* [Brano fornito]:
^^^^^^^^
Usavano il pensiero laterale, che è un portato della filosofia di Edgard Morin e se qualcuno glielo avesse detto non l’avrebbe capito, perché Morin non era ancora nato, e la teoria della complessità non era stata neppure abbozzata.
Esse affrontavano il problema della preparazione del pranzo non secondo la sequenza che dicevamo in premessa (ricetta – mercato – piatto) ma affrontandolo in modo creativo e quindi con un nuovo approccio trasversale.
Partivano, povere donne, dalla necessità assoluta d’avere il risultato (un piatto che levasse la fame e riducesse a livello accettabile i rimproveri) poi valutavano, nella loro testa, le disponibilità dell’orto e del pollaio e quindi inventavano la ricetta secondo le culture che le erano arrivate in linea femminile e le pedate in linea maschile.
Era quindi eliminata uno degli elementi del processo cortigiano e borghese: il mercato.
Infatti i mezzadri erano “fuori target” per il mercato.
Il 50% delle produzioni, meno le ruberie del fattore, erano appena sufficienti per mantenere una sana fame nella famiglia.
Un’economia che faceva in casa anche le scarpe, il sapone, i mobili, non poteva certo comprare la roba da mangiare o, se lo faceva, lo venivano a sapere tutti nello spazio di sette poderi. E la sera a veglia …… i commenti…
Allora le nostre nonne avevano eliminato il mercato e facevano da mangiare con la coltura e la cultura e le ricette erano l’adattamento tra il disponibile ed il necessario.
D’altronde tutti s’ingegnavano per ampliare la gamma del disponibile: si coltivava un po’ di tutto, si doveva raccogliere dalla natura quanto era disponibile, ad esclusione della caccia da pelo perché cinghiali e caprioli erano tabù.
Animali da pelo quindi niente, ma quand’era tempo di funghi si partiva con il carro, ma non era un divertimento, era un lavoro. E poi le chiocciole, le anguille a mazzacchera, gli ‘sparagi, i tordi ed i merli con le tagliole dopo la raccolta delle olive.
^^^^^^^^
* [Righe estratte]:

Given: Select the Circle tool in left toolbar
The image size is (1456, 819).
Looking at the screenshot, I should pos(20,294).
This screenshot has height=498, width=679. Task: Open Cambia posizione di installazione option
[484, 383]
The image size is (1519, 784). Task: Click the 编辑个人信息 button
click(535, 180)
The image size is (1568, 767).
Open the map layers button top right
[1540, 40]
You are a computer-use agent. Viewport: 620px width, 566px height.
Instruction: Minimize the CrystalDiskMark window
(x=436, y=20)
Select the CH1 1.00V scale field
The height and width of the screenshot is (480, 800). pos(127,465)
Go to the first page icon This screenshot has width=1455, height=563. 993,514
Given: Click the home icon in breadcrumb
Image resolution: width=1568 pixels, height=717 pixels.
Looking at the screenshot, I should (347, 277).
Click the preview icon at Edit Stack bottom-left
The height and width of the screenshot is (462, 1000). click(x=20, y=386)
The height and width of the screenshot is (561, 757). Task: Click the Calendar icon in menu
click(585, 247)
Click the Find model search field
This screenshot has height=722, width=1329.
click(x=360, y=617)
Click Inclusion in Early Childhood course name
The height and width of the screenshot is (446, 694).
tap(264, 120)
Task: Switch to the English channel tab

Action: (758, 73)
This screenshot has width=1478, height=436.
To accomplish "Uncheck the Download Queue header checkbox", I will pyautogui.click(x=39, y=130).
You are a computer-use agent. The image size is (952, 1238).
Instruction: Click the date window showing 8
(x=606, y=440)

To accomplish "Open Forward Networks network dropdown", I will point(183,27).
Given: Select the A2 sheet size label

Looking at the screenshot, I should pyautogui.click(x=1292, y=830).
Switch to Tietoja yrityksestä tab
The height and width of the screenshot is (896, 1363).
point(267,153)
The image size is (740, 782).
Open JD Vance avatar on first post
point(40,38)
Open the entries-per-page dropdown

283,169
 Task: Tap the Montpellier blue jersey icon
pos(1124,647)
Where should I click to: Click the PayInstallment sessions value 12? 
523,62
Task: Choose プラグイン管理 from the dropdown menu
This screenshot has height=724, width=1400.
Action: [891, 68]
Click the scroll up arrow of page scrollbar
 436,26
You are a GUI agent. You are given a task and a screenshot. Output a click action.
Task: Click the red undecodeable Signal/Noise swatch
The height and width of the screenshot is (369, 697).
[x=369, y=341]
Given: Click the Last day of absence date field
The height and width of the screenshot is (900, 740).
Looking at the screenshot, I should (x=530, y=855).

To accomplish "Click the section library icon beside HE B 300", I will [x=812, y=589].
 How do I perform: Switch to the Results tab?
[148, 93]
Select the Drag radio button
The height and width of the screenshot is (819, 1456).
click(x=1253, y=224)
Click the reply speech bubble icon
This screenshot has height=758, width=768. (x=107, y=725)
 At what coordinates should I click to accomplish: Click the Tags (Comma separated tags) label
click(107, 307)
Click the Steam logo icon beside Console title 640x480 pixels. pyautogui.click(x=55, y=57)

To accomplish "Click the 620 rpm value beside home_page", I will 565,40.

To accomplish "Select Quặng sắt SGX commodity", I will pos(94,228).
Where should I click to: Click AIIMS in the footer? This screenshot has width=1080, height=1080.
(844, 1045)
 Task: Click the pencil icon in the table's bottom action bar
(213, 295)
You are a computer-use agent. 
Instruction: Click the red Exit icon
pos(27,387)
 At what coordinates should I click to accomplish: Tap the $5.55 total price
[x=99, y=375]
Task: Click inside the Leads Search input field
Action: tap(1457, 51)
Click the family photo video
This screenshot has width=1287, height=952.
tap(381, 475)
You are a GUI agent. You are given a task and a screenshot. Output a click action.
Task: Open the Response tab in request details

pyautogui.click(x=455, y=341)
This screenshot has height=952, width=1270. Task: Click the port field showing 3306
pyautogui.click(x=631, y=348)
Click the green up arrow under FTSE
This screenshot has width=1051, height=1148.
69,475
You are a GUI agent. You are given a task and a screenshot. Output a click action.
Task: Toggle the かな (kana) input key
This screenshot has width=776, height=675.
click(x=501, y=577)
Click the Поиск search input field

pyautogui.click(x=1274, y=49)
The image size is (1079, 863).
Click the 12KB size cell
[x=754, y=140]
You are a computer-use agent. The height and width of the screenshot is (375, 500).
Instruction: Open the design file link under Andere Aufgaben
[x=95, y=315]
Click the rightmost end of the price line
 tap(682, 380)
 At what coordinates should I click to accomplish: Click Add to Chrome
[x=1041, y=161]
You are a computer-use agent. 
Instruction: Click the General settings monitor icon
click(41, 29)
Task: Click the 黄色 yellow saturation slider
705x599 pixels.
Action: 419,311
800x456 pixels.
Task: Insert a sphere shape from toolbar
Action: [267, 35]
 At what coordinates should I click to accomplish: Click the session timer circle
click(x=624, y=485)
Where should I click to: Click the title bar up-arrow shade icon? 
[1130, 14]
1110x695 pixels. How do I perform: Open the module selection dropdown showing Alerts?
^^^^^^^^
* [Consegne]:
[A] Secondo il brano, il pensiero laterale è un portato della filosofia di quale autore?
[B] Trascrivi fedelmente la parte del brano che si apre con le parole contenenti "Un’economia che faceva" e termina con "caprioli erano tabù.".
[C] Elenca tutte le cose che, secondo il brano, l'economia dei mezzadri faceva in casa.
Le righe sono materiale a parte, distinto dal brano.

* [Risposte dell'esercizio]:
[A] Di Edgard Morin.

[B]
Un’economia che faceva in casa anche le scarpe, il sapone, i mobili, non poteva certo comprare la roba da mangiare o, se lo faceva, lo venivano a sapere tutti nello spazio di sette poderi. E la sera a veglia …… i commenti…
Allora le nostre nonne avevano eliminato il mercato e facevano da mangiare con la coltura e la cultura e le ricette erano l’adattamento tra il disponibile ed il necessario.
D’altronde tutti s’ingegnavano per ampliare la gamma del disponibile: si coltivava un po’ di tutto, si doveva raccogliere dalla natura quanto era disponibile, ad esclusione della caccia da pelo perché cinghiali e caprioli erano tabù.

[C] Le scarpe, il sapone, i mobili.